Treatment of
cancer cells with microtubule inhibitors causes mitotic arrest, which subsequently leads to cell death via activation of the intrinsic apoptotic pathway. Mitotically arrested cells typically display increased phosphorylation (i.e., inactivation) of two key
anti-apoptotic proteins, Bcl-2 and Bcl-XL , but the mechanisms that regulate their phosphorylation as well as their role in apoptotic cell death following mitotic arrest are still poorly understood at present, which are the focus of this study. We recently showed that
cyclin B1 and cell division cycle 2 (Cdc2)

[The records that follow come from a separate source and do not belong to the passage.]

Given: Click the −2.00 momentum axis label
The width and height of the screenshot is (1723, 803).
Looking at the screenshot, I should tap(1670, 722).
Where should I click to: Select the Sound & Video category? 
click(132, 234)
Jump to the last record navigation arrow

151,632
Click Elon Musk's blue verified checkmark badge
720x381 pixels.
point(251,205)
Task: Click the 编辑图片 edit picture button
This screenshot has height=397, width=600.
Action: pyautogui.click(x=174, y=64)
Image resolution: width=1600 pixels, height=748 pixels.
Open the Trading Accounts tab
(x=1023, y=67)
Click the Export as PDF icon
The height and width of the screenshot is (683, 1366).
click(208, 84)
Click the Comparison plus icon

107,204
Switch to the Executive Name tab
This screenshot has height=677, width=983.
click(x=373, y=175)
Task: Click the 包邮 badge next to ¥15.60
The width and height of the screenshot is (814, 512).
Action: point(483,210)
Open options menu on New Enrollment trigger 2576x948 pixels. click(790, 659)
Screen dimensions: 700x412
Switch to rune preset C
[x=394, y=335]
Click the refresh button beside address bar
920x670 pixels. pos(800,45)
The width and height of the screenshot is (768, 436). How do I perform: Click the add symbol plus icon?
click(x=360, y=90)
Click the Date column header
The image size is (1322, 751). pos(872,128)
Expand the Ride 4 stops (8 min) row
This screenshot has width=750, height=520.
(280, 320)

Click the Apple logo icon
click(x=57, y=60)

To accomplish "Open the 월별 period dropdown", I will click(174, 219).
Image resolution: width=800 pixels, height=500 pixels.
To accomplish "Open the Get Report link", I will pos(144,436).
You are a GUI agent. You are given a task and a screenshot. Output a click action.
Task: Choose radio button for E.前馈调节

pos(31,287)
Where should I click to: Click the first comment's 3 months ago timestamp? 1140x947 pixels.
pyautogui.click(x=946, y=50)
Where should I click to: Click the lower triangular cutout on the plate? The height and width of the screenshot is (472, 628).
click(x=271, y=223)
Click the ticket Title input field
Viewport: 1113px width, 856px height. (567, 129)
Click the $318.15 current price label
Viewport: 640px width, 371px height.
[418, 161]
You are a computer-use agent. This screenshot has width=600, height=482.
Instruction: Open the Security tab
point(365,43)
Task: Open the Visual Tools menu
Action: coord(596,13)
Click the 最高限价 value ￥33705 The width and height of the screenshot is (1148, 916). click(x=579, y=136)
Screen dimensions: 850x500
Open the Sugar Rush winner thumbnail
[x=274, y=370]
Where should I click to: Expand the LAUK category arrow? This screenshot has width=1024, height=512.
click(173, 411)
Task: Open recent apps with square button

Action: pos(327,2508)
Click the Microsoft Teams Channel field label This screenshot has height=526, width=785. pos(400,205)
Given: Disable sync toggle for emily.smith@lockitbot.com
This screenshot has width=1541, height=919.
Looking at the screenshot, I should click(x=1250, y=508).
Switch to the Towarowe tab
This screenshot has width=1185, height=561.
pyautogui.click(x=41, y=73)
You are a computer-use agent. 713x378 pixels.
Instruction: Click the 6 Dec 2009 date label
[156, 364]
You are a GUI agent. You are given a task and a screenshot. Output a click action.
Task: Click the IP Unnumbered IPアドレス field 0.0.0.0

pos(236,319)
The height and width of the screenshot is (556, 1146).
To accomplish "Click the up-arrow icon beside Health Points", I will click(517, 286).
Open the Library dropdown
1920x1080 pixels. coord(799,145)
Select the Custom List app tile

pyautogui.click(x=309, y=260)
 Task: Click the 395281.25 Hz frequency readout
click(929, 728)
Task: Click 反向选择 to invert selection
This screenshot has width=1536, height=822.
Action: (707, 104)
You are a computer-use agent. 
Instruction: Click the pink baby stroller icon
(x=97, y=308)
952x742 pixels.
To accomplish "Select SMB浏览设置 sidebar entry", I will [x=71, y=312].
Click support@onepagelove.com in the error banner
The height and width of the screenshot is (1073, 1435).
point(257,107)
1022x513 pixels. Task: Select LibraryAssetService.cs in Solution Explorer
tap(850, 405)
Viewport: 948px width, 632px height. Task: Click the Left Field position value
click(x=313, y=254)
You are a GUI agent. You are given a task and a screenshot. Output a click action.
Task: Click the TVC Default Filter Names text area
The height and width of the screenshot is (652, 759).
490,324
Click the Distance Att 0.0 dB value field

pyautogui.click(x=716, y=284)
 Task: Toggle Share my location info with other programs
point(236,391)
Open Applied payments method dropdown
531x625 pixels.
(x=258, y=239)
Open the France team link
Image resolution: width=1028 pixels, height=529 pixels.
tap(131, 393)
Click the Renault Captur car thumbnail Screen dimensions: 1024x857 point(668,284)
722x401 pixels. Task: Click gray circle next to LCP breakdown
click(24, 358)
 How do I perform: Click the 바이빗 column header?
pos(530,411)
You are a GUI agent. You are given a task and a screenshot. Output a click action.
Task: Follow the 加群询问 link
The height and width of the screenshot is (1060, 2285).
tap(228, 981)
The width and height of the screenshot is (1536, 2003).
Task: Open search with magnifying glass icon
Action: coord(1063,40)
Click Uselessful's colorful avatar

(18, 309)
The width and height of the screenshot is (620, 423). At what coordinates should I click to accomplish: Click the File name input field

proteins are strongly up-regulated in human
breast cancer cells following treatment with
nocodazole (a prototypical microtubule inhibitor), and their up-regulation plays a critical role in the development of mitotic prometaphase arrest. In this study, we present evidence showing that the up-regulated
cyclin B1/Cdc2 complex in
nocodazole-treated human
breast cancer cells is also responsible for the increased phosphorylation of Bcl-2 and Bcl-XL . However, only the increased phosphorylation of Bcl-XL , but not the phosphorylation of Bcl-2, contributes to subsequent activation of the intrinsic cell death pathway. In addition, evidence is presented to show that mitotic arrest deficient 2 (MAD2) is a key upstream mediator of the up-regulation of
cyclin B1/Cdc2 as well as the subsequent increase in phosphorylationof Bcl-2 and Bcl-XL in
nocodazole-treated
cancer cells. Together, these results reveal that the up-regulated
cyclin B1/Cdc2 complex not only mediates prometaphase arrest in
nocodazole-treated cells, but also activates the subsequent intrinsic cell death pathway in these cells via increased phosphorylation of Bcl-XL .